- **VORLIEGENDER TEXT**:
★ ★ ★ ★

Russland will keine verbindlichen Energiegarantien abgeben : Putin lässt EU abblitzen
Eine Energiepartnerschaft wollten die EU-Länder gerne mit Moskau eingehen. Die europäische Energiecharta in Kraft setzen, die seit einem Jahrzehnt unterschrieben in der Schublade liegt. Mit der der Westen neben einer Beteiligung an den Kosten der Öl- und Gasförderung auch einen Zipfel an Kontrolle und Liefersicherheit erhaschen möchte. Deshalb war beim Energiegipfel im finnischen Lahti auch viel von der „gegenseitigen Abhängigkeit“ die Rede. Doch die ist tatsächlich recht einseitig. Klar, man darf es sich wie überall in der Marktwirtschaft nicht ganz mit dem Kunden verderben. Das weiß auch Moskau. Deshalb werden vor der Artischockensuppe auch einige kritische Worte zum Thema Menschenrechte weggesteckt. Geschenkt. Hat der Kunde keine rechte Alternative, ist dieses Ritual bis zur Schokoladenmousse vergessen. Die „Geduld“ der EU mit Russland wird wohl auch in Zukunft nahezu grenzenlos sein.

★ ★ ★ ★

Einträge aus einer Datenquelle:

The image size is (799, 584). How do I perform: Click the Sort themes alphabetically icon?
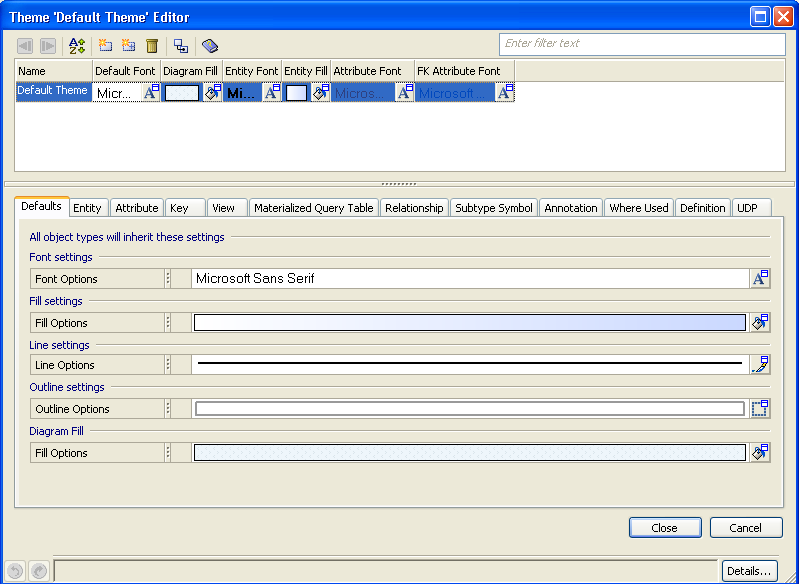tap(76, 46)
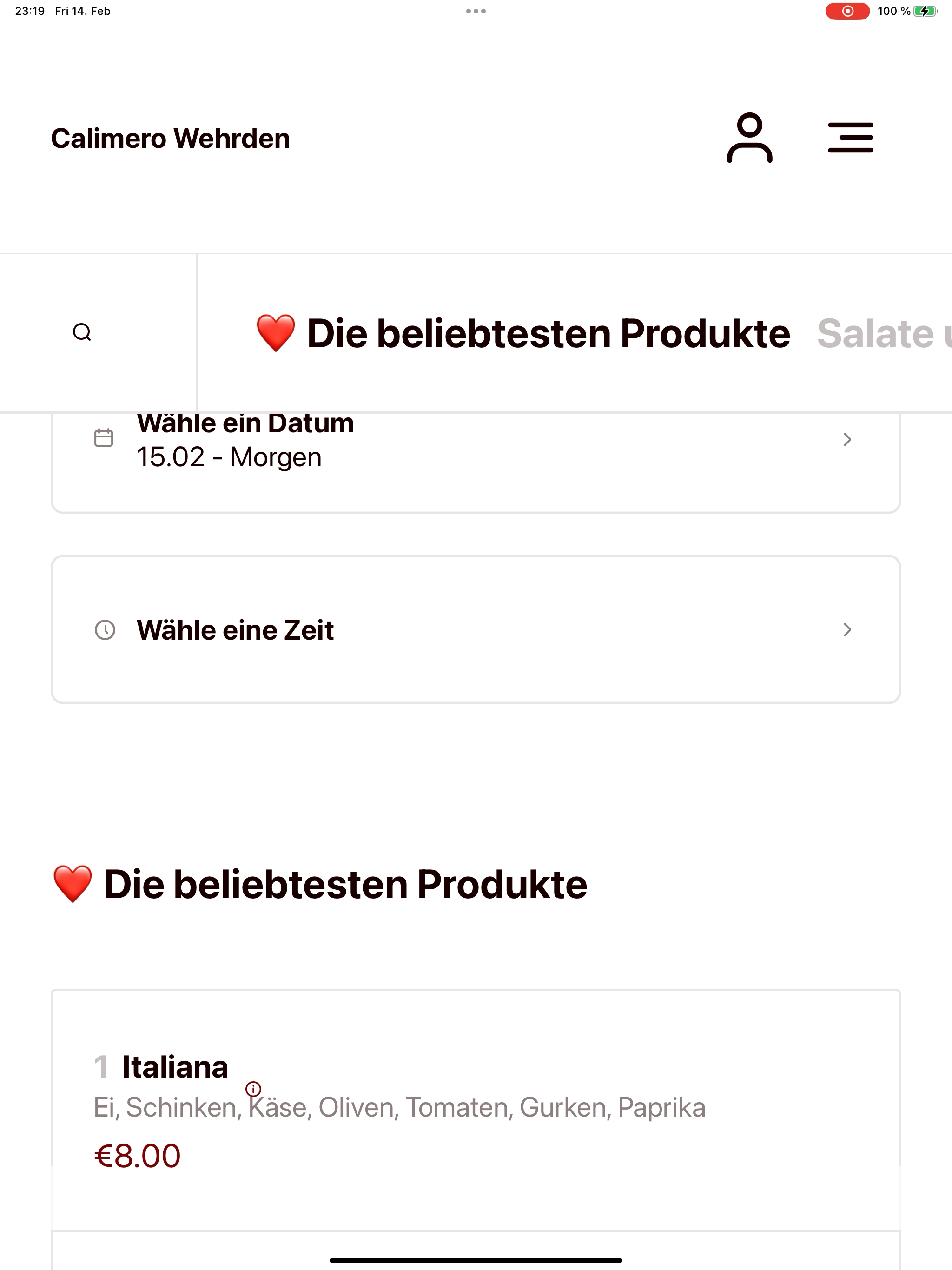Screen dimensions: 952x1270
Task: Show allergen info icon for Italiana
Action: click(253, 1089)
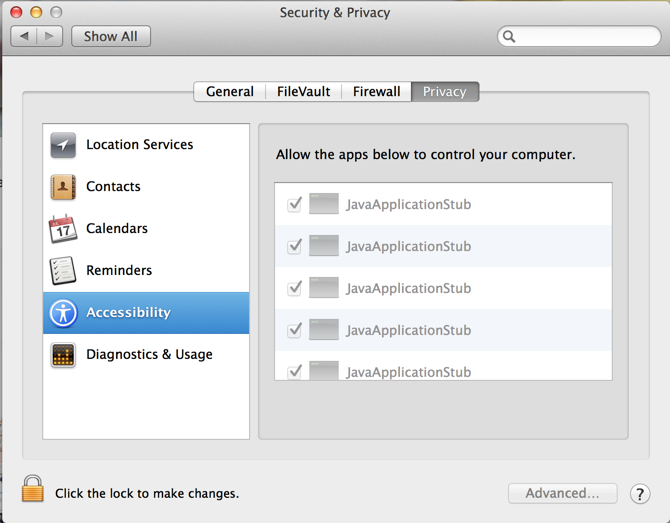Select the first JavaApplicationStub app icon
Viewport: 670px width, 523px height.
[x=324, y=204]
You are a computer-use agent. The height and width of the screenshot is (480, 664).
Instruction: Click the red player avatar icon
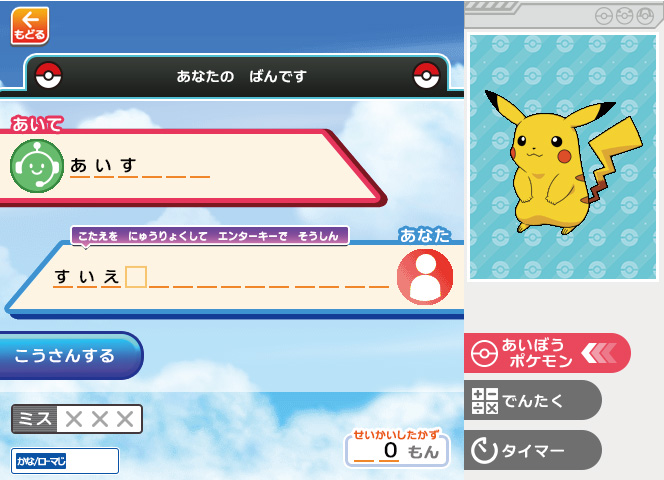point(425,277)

★ ★ ★ ★

- **AUFGABENTEILE**:
(A) Beantworte die folgenden Fragen zum Text über die Energiepartnerschaft zwischen der EU und Russland.
(i) In welcher Stadt fand der Energiegipfel statt?
(ii) Seit wie langer Zeit liegt die europäische Energiecharta unterschrieben in der Schublade?
(iii) Welche Worte werden vor der Artischockensuppe weggesteckt?
(B) Schreibe den Text über die Energiepartnerschaft zwischen der EU und Russland im Anschluss an seinen letzten Satz weiter.

- **ANTWORTEN NACHEINANDER**:
(A)
(i) Im finnischen Lahti.
(ii) Seit einem Jahrzehnt.
(iii) Einige kritische Worte zum Thema Menschenrechte.

(B)
Russland, Putin und Gazprom werden also weiterhin die Ventile allein auf- und zudrehen. Die Forderung der EU nach verbindlichen Energiegarantien ließ der russische Präsident abblitzen. Warum sollte er auch nicht? „Ganz Europa braucht unsere Energie“, hatte er sich schon beim gemeinsamen Dresden-Besuch mit Bundeskanzlerin Merkel in der vorletzten Woche selbstbewusst vernehmen lassen. Diese felsenfeste Position einerseits und die westliche Impotenz andererseits sind natürlich kein Naturgesetz. Die EU müsste sich nur unabhängig machen von einem solchen Lieferanten. Was nicht von heute auf morgen, aber doch auf übermorgen möglich wäre. Doch was tut man? Die Abhängigkeit für übermorgen auch noch durch neue Gasleitungen verstärkt.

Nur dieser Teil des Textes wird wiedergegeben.